There are all sorts of things that make it difficult (e.g. imaging is in frequency domain, localizing things with gradients can be time consuming in ways not entirely directly related to clarity, etc.)
This sort of thing is addressing issues that come up with acceleration techniques that rely on redundancy in the sampled space to "cheat" and not capture everything. The obvious concern with a ML approach here is that it may replace something interesting with something more normal.
I'd hate to be the one tasked with V&V for this, honestly.
What bothers me here is when the artifacts hide underlying pathology, and these algorithms "learn" what a normal knee mri looks like and just show you that. IMO it is a medical liability that must be addressed.
This is exactly what is done already.
Every method of one can name for reducing scan times is used, and some we can’t name are used too.
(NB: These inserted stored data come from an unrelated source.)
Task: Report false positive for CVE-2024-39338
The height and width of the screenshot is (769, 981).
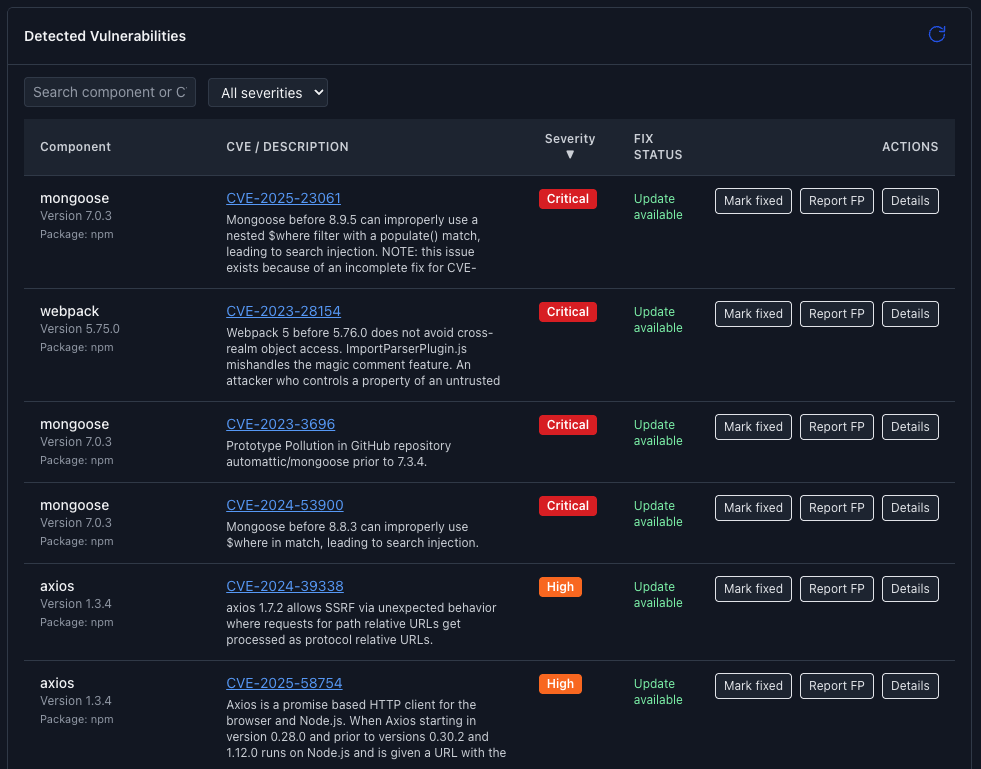Action: tap(836, 588)
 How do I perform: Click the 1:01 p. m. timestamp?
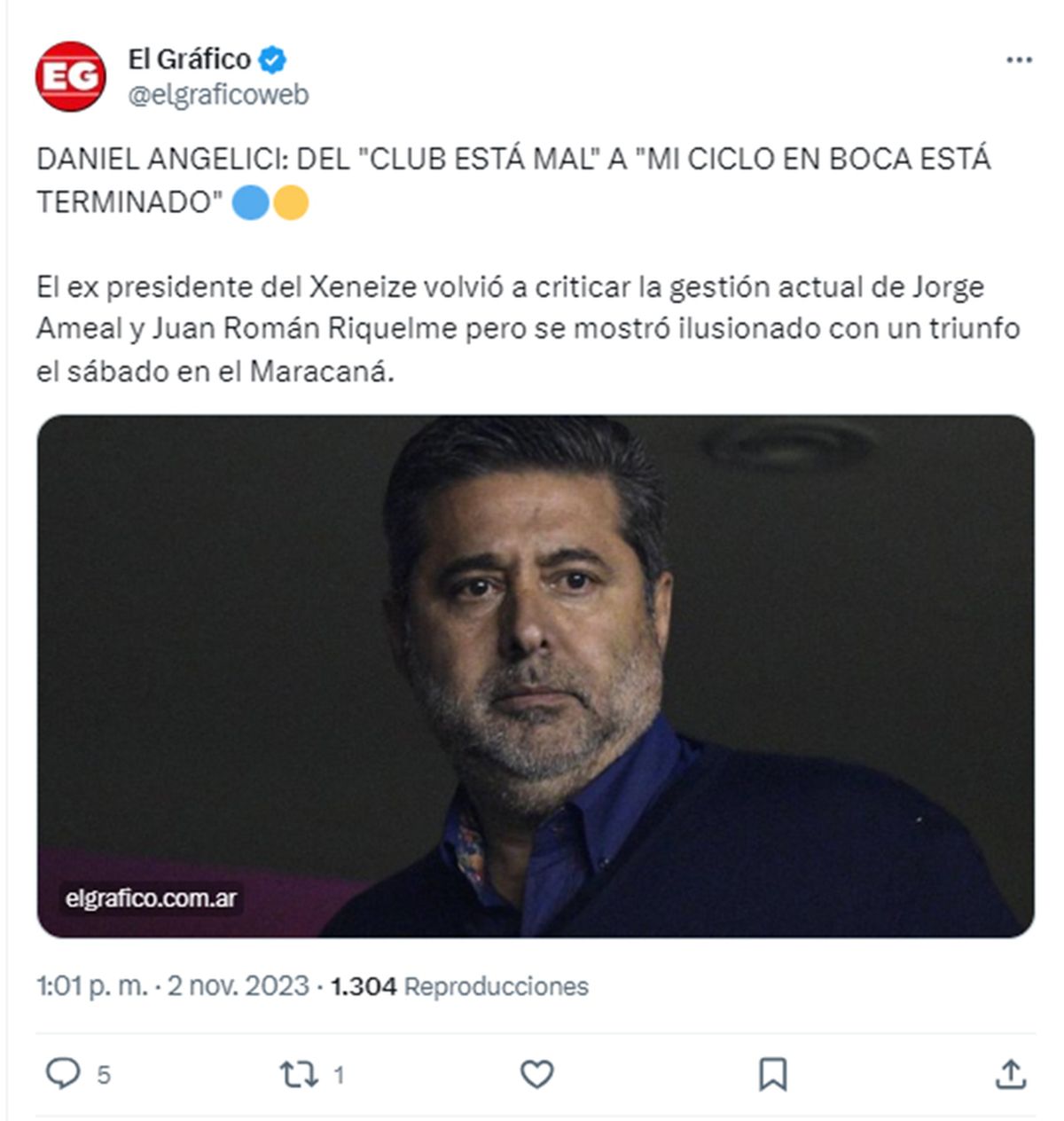[92, 986]
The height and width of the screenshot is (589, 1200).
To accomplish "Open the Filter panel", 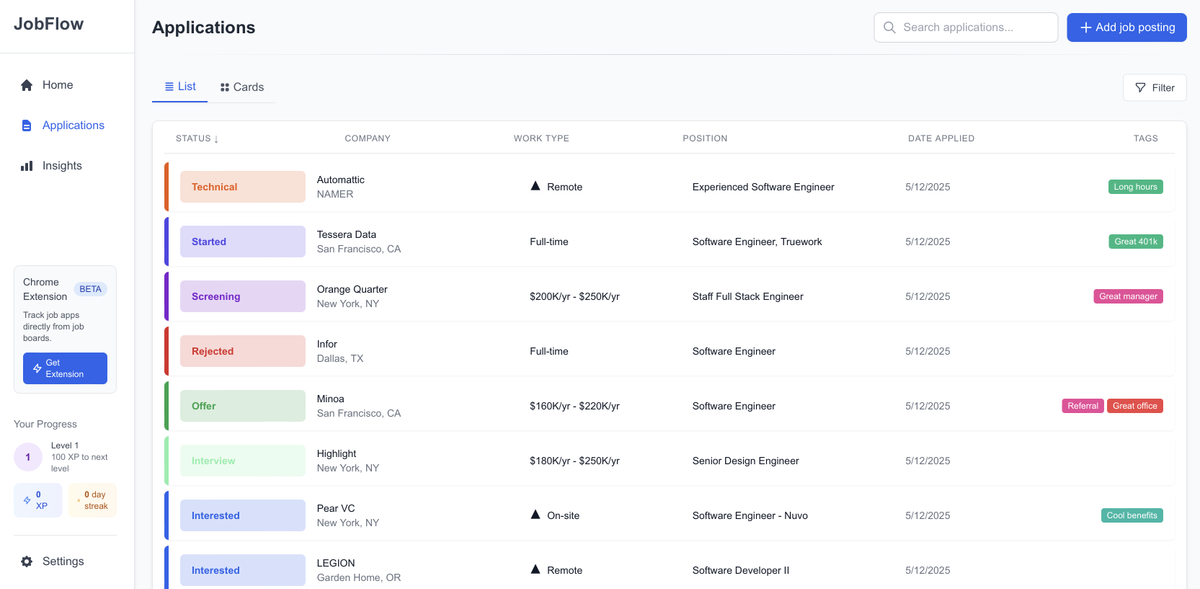I will (1154, 87).
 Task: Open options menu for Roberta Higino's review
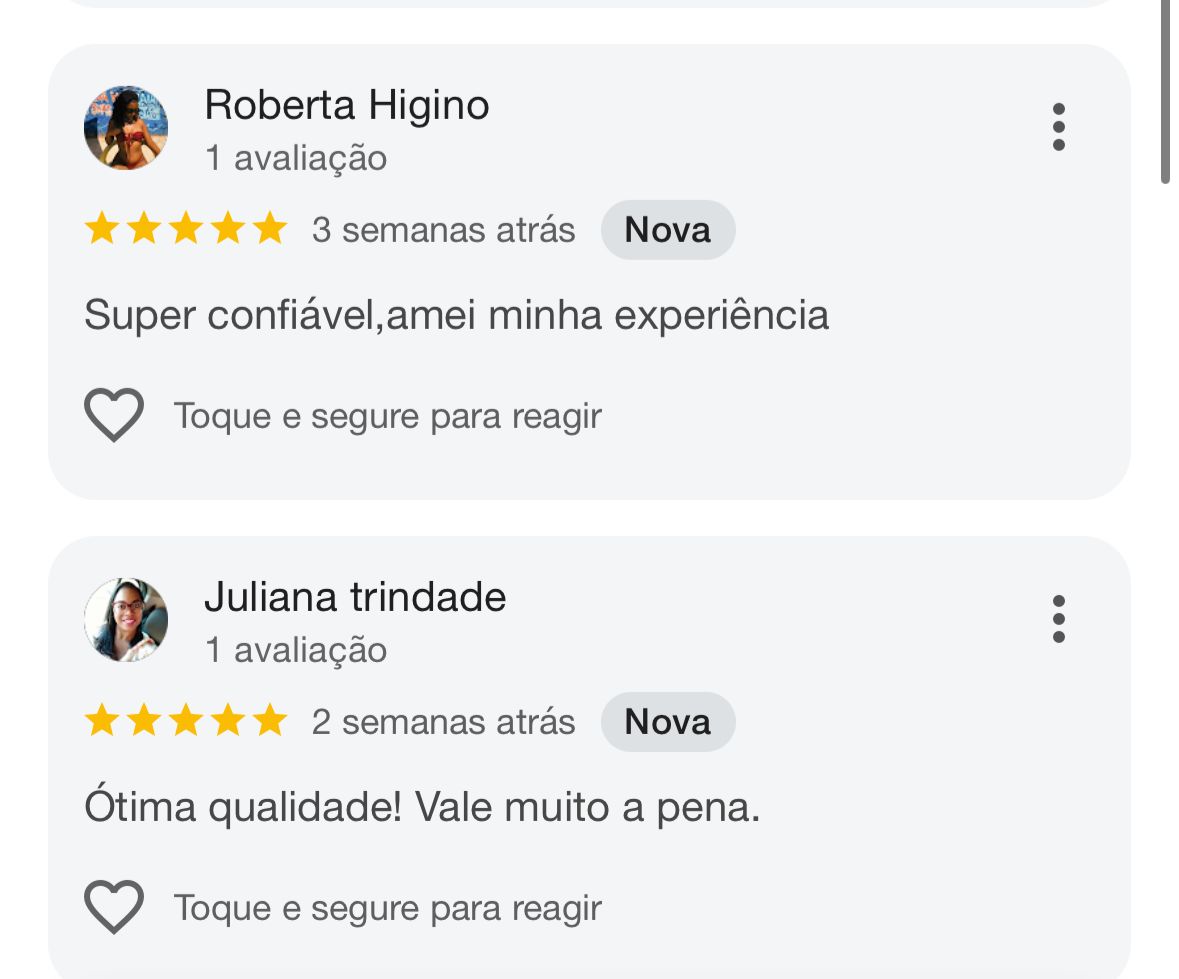[1058, 127]
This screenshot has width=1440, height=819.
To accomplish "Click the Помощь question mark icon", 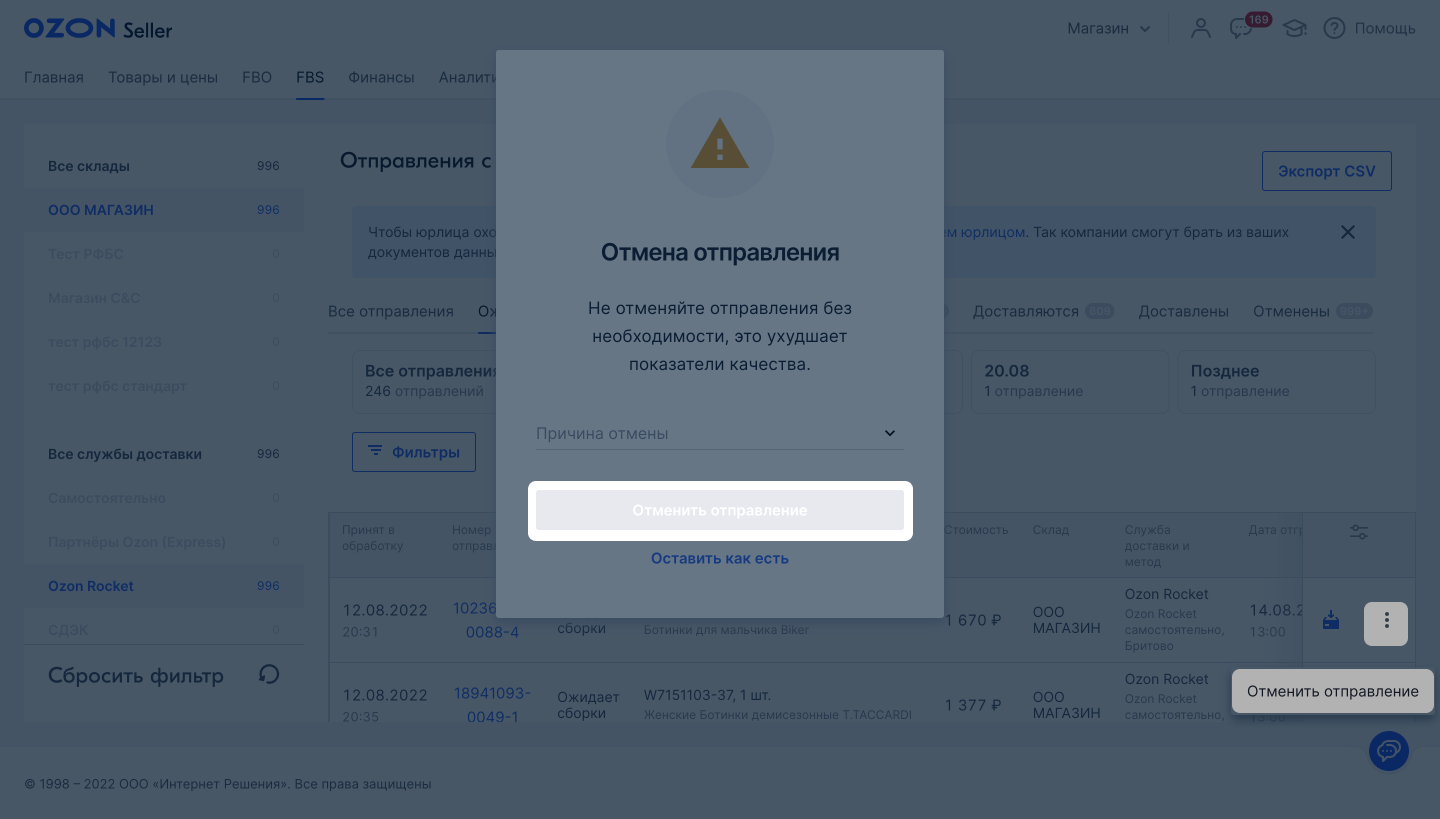I will pos(1334,28).
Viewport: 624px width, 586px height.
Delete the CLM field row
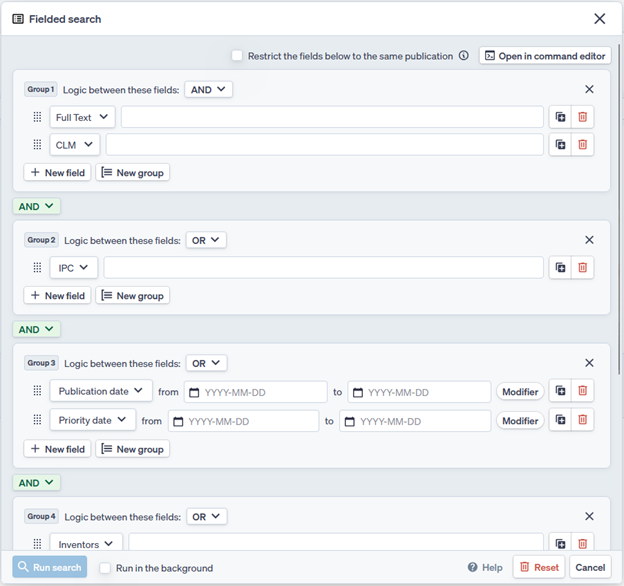[583, 145]
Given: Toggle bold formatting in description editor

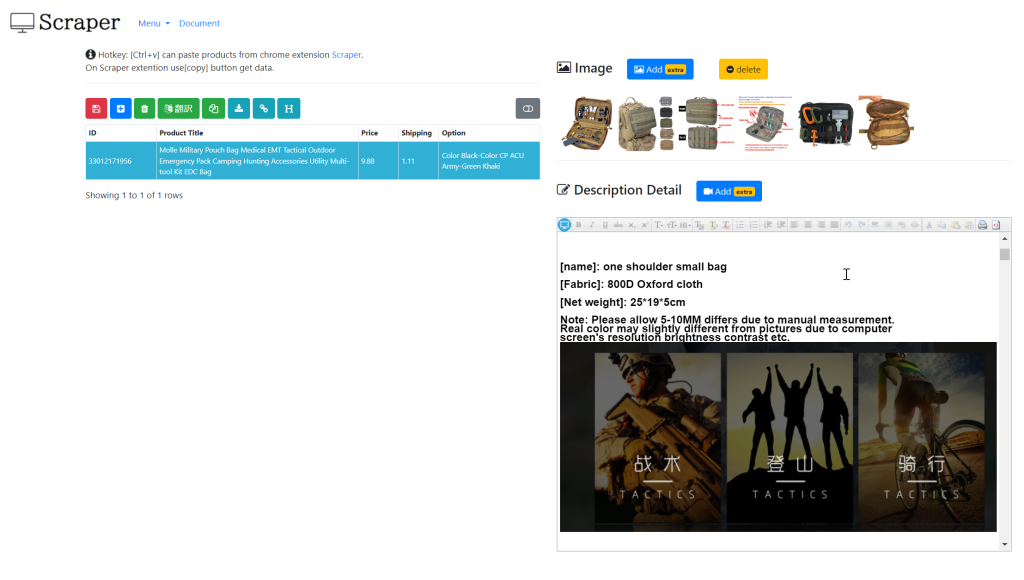Looking at the screenshot, I should [x=578, y=225].
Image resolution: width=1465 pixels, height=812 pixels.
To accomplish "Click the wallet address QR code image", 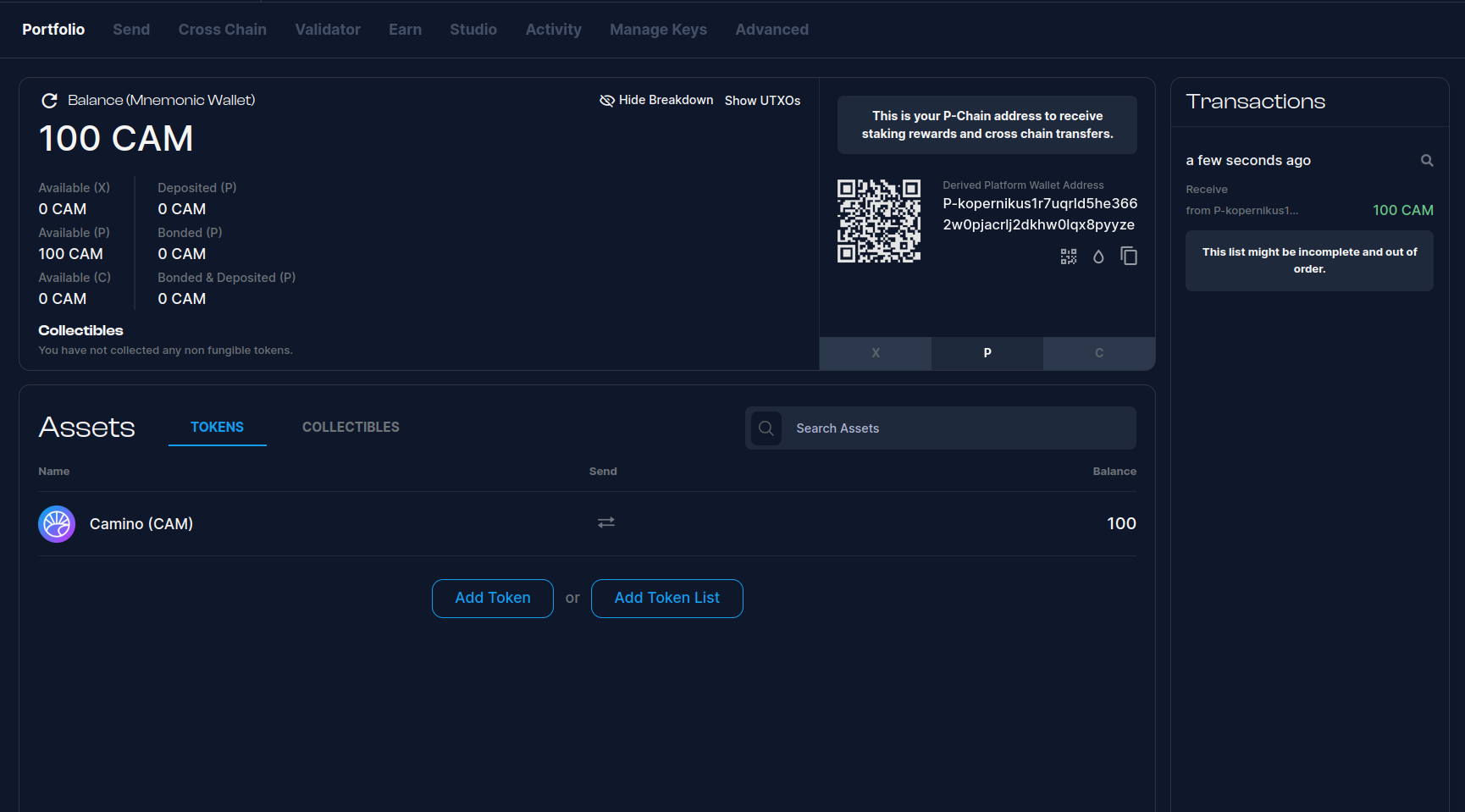I will tap(879, 221).
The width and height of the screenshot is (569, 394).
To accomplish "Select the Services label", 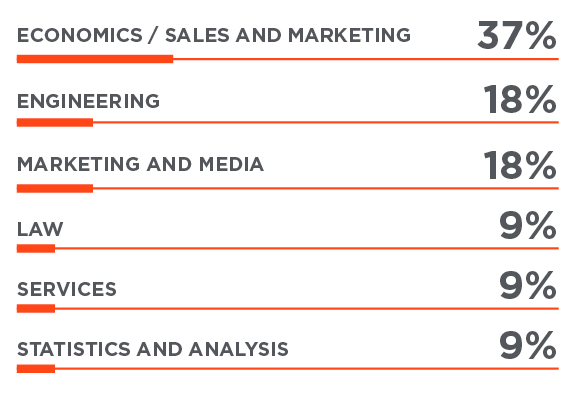I will coord(67,289).
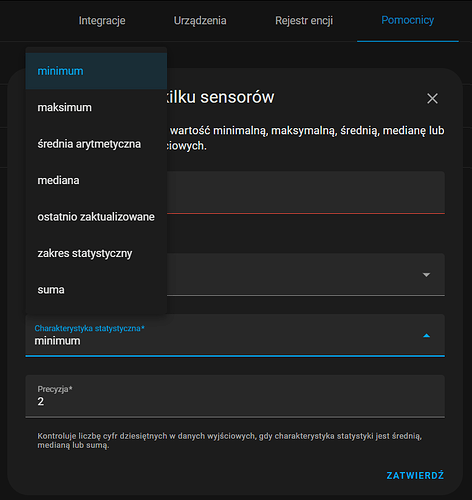Focus the Precyzja input field
Screen dimensions: 472x500
tap(235, 396)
Speed nearly always comes at the expense of quality, although some acceleration techniques and tech developments have lead to improvements that are pretty much without time penalty. These include signal digitisation at the coil and other methods of getting more for for less (note that this equation doesn’t include money!).
Edit: sorry I guess since there's an explicit rotation module it's closer to SRGAN+deformable convolutions.
I trust seasoned talent being paid hundreds of thousands of dollars a year in partnership with equally well paid healthcare professionals over PhD students scraping by on grant dollars, keeping their code and datasets in a private GitHub repo that will never see the light of day except for a citation in research papers of other scholars.
Not trying to be mean, but if Facebook is trying to fix their moral compass with dollars, go for it.
The tl;dr (in microscopy but apparently also in mri) is AI imaging can evidently enable new concrete solutions to intractable imaging problems, but the failure modes are really treacherous. The example on slide 39, taken from another excellent review paper, does a great job illustrating the problem. I think these methods will get more trustworthy, but i wouldn't stake my life (or my paper's prestigious research results) on them at the moment.
And this is distinctly different from compressed sensing which uses a high frequency and mathematical basis.
See the second part of my comment. This is only in principle. In practice compressed sensing uses a higher frequency basis and more importantly, this basis is generally not learned, preventing common case bias. Ie a rare condition won't be ignored because it isn't statistically common enough for the NN model to learn.